I think romance holds a marriage together. If you lose your sense of romance, then you have one of those marriages that people dread – dull, boring, or worse. But it requires small daily acts of romance, not the big daily show, as the doomed newlyweds had attempted. Taking time to make your home attractive, to share a cocktail and a good dinner are the things that season a relationship with romance.
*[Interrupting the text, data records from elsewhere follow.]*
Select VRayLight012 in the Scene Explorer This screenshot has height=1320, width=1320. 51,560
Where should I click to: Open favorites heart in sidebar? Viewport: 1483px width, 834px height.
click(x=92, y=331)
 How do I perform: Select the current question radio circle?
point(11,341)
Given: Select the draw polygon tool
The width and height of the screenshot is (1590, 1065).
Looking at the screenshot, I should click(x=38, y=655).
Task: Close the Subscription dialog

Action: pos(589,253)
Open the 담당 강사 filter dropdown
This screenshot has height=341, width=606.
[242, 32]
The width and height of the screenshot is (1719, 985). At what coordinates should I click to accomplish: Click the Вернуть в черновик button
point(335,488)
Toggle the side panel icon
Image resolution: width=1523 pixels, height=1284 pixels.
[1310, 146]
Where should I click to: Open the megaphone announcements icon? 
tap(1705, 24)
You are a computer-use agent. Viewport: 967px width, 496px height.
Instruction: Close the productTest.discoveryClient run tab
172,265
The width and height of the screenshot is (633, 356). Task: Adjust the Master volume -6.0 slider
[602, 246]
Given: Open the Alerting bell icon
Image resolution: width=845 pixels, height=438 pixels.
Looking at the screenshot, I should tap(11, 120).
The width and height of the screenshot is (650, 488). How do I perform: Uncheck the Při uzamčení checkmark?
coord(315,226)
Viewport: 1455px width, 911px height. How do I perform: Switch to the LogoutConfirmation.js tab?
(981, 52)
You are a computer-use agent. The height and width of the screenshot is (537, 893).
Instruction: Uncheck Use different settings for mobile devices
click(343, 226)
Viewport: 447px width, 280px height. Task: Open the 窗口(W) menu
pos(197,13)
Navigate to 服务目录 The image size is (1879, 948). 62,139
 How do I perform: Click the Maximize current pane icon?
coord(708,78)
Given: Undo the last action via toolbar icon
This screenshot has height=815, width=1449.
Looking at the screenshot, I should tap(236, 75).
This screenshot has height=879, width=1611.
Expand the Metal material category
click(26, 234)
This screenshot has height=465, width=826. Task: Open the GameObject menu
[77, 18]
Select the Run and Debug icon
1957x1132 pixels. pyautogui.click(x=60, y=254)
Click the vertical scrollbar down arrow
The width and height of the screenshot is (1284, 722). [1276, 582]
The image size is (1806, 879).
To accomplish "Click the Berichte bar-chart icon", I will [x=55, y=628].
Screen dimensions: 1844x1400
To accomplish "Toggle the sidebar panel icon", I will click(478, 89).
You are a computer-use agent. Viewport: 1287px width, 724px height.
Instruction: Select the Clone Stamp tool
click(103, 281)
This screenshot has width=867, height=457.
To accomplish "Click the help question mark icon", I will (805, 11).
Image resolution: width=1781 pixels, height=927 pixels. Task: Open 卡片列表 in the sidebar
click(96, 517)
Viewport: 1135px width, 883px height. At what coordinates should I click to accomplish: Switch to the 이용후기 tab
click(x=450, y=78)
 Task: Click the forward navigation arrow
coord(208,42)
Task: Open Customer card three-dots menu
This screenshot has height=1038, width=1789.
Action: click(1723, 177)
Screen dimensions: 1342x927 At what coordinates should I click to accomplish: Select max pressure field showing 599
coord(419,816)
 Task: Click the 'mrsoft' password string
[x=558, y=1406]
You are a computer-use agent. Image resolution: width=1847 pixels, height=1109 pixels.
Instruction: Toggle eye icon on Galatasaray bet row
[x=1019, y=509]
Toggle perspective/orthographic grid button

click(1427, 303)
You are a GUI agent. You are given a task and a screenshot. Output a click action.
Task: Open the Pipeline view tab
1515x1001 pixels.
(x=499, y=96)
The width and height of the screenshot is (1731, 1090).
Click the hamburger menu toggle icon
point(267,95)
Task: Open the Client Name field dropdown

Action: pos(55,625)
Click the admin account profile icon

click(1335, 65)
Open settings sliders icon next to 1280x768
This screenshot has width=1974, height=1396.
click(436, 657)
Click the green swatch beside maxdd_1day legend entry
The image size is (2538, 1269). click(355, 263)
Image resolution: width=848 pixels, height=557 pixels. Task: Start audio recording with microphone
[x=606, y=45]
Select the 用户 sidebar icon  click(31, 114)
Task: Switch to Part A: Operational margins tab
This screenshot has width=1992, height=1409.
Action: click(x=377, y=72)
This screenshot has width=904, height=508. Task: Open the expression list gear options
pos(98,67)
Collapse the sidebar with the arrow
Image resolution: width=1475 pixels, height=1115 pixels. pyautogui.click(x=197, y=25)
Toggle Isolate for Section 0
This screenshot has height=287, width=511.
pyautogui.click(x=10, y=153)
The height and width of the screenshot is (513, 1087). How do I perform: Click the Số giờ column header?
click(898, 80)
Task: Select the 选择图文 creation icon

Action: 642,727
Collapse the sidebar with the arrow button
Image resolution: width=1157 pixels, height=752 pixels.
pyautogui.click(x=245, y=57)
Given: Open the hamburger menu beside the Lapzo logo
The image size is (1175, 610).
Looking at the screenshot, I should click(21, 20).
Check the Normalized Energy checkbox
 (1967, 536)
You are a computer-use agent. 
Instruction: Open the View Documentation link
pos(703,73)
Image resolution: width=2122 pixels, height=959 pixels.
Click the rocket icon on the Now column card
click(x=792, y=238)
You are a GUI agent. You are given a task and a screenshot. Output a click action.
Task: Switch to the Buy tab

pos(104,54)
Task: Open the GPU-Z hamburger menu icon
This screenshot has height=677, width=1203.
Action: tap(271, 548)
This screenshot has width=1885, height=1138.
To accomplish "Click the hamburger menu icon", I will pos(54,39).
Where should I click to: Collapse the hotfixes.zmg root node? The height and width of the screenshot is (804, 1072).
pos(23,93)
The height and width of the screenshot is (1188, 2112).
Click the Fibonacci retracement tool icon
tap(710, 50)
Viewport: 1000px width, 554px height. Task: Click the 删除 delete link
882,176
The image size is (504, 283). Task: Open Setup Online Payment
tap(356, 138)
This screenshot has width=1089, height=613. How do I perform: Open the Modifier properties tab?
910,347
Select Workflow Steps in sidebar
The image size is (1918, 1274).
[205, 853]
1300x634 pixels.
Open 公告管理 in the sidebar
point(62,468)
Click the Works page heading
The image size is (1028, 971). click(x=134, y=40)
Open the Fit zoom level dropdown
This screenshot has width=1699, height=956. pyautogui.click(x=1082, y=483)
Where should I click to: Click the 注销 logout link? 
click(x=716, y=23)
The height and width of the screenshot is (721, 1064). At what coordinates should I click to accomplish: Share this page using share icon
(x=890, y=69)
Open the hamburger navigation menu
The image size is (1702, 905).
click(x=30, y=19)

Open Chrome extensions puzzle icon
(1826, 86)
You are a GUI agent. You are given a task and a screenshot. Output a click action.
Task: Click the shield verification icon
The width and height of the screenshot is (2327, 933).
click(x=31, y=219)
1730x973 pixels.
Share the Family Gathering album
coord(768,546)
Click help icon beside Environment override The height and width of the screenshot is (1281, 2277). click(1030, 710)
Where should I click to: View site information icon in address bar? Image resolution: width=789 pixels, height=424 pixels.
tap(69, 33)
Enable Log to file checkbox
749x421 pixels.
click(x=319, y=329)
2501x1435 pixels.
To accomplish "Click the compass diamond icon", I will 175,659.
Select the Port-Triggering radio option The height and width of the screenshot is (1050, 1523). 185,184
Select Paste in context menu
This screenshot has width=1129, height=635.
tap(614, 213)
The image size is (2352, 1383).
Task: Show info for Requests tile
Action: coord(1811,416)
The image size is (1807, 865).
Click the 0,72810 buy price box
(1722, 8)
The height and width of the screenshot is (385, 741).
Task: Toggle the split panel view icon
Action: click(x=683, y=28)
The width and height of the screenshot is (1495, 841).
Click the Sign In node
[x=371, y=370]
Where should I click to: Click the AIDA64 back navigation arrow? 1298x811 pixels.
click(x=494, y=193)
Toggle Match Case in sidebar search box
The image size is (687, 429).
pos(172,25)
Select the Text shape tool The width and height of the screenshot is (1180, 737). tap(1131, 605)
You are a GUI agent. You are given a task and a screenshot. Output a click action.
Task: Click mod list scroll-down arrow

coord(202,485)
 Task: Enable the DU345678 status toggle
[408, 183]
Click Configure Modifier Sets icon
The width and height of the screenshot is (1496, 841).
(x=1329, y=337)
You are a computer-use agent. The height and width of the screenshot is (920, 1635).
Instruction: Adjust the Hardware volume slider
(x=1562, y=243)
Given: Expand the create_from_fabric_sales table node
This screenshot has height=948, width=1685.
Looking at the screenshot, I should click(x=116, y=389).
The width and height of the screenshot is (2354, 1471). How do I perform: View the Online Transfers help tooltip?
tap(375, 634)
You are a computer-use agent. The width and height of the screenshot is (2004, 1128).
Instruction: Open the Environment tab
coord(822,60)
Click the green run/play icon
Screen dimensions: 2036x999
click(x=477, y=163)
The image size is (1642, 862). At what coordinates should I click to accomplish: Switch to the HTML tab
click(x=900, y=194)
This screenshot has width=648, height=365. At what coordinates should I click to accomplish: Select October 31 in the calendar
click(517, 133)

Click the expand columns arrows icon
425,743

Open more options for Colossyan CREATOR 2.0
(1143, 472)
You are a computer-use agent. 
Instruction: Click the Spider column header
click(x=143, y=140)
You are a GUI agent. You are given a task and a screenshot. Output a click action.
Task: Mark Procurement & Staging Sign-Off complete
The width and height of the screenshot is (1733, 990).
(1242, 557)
Love notes written after years of marriage are romantic and affirming. Flowers for no reason and taking pleasure in a shared glass of wine may be clichéd, but they are the stuff of everyday romance.
If you are looking to be “committed” for the long run, take care of the practicalities, but never my darlings, forget the romance.

An appetite for life

Good Enough to Eat by Stacey Ballis is a delectable modern romance. 

Melanie Hoffman was once a heavyweight lawyer — and a heavy girl, too. When she loses more than a hundred pounds, she also loses her husband to her former best friend, who is bigger than she used to be. So she takes her pride and her share of the house money, and opens a restaurant. As a recent culinary school grad, her budget is tight, but she loves her new career friends. Now Melanie just has to learn to make peace with her new life as a mature single woman with stretch marks and a fragile heart. 

The book is a fun read and Ballis has good knack for capturing the dilemmas that single women face today. She gives Melanie a colourful, but believable coterie of friends, including a waif of a roommate. Nadia teaches Melanie that the best way to start over can be to leave the past in the past.
This book will delight romantics, especially those who believe in second chances.